[[ Records to process, beginning ]]

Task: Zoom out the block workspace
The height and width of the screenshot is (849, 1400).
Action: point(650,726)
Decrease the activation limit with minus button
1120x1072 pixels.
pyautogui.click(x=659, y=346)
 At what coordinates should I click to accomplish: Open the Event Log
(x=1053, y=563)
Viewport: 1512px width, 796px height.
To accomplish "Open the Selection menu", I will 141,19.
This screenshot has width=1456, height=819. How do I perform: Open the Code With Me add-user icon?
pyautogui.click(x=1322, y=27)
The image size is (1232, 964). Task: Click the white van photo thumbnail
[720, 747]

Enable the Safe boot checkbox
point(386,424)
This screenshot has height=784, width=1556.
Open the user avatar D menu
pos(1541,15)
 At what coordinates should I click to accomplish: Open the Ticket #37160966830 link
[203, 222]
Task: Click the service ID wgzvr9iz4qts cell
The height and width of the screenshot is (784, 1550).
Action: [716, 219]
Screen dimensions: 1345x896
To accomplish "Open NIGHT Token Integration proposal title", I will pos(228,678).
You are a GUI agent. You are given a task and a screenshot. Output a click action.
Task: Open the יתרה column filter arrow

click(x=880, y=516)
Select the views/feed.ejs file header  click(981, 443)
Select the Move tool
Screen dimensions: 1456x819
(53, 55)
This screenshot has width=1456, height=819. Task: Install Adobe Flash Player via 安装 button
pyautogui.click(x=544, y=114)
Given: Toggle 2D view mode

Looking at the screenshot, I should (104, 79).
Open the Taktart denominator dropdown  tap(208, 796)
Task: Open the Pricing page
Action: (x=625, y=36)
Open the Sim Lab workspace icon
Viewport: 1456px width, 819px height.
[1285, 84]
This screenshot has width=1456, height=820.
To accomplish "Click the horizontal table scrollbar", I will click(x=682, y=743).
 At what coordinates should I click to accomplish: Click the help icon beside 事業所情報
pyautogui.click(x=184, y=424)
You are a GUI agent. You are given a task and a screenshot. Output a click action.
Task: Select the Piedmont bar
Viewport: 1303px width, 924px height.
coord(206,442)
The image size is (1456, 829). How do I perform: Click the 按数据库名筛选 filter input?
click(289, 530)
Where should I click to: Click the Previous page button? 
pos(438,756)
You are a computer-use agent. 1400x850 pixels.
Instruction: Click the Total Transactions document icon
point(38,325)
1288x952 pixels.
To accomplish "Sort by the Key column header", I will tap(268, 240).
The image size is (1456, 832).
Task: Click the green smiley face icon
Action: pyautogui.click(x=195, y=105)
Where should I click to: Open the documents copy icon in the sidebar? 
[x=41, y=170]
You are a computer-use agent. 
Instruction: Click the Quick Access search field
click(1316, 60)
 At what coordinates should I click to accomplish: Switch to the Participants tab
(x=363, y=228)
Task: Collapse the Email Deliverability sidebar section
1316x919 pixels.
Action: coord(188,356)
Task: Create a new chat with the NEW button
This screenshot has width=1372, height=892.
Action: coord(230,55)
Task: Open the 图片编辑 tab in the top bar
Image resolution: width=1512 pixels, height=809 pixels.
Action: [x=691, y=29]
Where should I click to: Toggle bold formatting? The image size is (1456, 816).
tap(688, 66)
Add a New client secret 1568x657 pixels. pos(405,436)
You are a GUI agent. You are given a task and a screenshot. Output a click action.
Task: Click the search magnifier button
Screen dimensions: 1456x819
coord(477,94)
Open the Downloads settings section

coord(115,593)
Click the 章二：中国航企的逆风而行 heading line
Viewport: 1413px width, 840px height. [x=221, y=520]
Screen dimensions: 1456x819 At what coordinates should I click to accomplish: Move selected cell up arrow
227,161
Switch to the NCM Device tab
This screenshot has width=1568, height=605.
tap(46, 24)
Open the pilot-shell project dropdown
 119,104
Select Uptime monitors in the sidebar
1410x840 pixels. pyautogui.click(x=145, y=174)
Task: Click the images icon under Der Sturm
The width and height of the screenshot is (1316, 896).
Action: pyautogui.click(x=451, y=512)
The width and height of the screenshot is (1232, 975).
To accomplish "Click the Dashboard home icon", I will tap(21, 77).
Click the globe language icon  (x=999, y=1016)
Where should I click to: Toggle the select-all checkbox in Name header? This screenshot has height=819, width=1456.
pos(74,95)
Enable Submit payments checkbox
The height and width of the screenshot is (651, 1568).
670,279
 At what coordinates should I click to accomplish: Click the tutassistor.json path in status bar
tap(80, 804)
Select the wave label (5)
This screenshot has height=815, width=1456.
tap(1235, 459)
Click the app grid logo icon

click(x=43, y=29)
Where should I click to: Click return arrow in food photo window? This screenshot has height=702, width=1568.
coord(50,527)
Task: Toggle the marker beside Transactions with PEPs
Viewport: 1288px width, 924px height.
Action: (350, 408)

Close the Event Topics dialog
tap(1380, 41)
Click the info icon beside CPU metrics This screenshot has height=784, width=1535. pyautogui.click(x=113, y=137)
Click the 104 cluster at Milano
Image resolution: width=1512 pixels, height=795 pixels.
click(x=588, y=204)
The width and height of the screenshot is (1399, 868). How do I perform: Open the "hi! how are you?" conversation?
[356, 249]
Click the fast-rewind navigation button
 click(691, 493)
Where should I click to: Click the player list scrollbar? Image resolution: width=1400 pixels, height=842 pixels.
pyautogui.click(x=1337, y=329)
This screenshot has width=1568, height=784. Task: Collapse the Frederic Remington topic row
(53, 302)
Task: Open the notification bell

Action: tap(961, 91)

[[ Records to process, end ]]

### Exercise description
Please print exactly the lines from the one containing "Task: Click the search magnifier button" through the last line of the records, both included, and nothing else.

### Answer for the task
Task: Click the search magnifier button
Screen dimensions: 1456x819
coord(477,94)
Open the Downloads settings section

coord(115,593)
Click the 章二：中国航企的逆风而行 heading line
Viewport: 1413px width, 840px height. [x=221, y=520]
Screen dimensions: 1456x819 At what coordinates should I click to accomplish: Move selected cell up arrow
227,161
Switch to the NCM Device tab
This screenshot has width=1568, height=605.
tap(46, 24)
Open the pilot-shell project dropdown
 119,104
Select Uptime monitors in the sidebar
1410x840 pixels. pyautogui.click(x=145, y=174)
Task: Click the images icon under Der Sturm
The width and height of the screenshot is (1316, 896).
Action: pyautogui.click(x=451, y=512)
The width and height of the screenshot is (1232, 975).
To accomplish "Click the Dashboard home icon", I will tap(21, 77).
Click the globe language icon  (x=999, y=1016)
Where should I click to: Toggle the select-all checkbox in Name header? This screenshot has height=819, width=1456.
pos(74,95)
Enable Submit payments checkbox
The height and width of the screenshot is (651, 1568).
670,279
 At what coordinates should I click to accomplish: Click the tutassistor.json path in status bar
tap(80, 804)
Select the wave label (5)
This screenshot has height=815, width=1456.
tap(1235, 459)
Click the app grid logo icon

click(x=43, y=29)
Where should I click to: Click return arrow in food photo window? This screenshot has height=702, width=1568.
coord(50,527)
Task: Toggle the marker beside Transactions with PEPs
Viewport: 1288px width, 924px height.
Action: (350, 408)

Close the Event Topics dialog
tap(1380, 41)
Click the info icon beside CPU metrics This screenshot has height=784, width=1535. pyautogui.click(x=113, y=137)
Click the 104 cluster at Milano
Image resolution: width=1512 pixels, height=795 pixels.
click(x=588, y=204)
The width and height of the screenshot is (1399, 868). How do I perform: Open the "hi! how are you?" conversation?
[356, 249]
Click the fast-rewind navigation button
 click(691, 493)
Where should I click to: Click the player list scrollbar? Image resolution: width=1400 pixels, height=842 pixels.
pyautogui.click(x=1337, y=329)
This screenshot has width=1568, height=784. Task: Collapse the Frederic Remington topic row
(53, 302)
Task: Open the notification bell

Action: tap(961, 91)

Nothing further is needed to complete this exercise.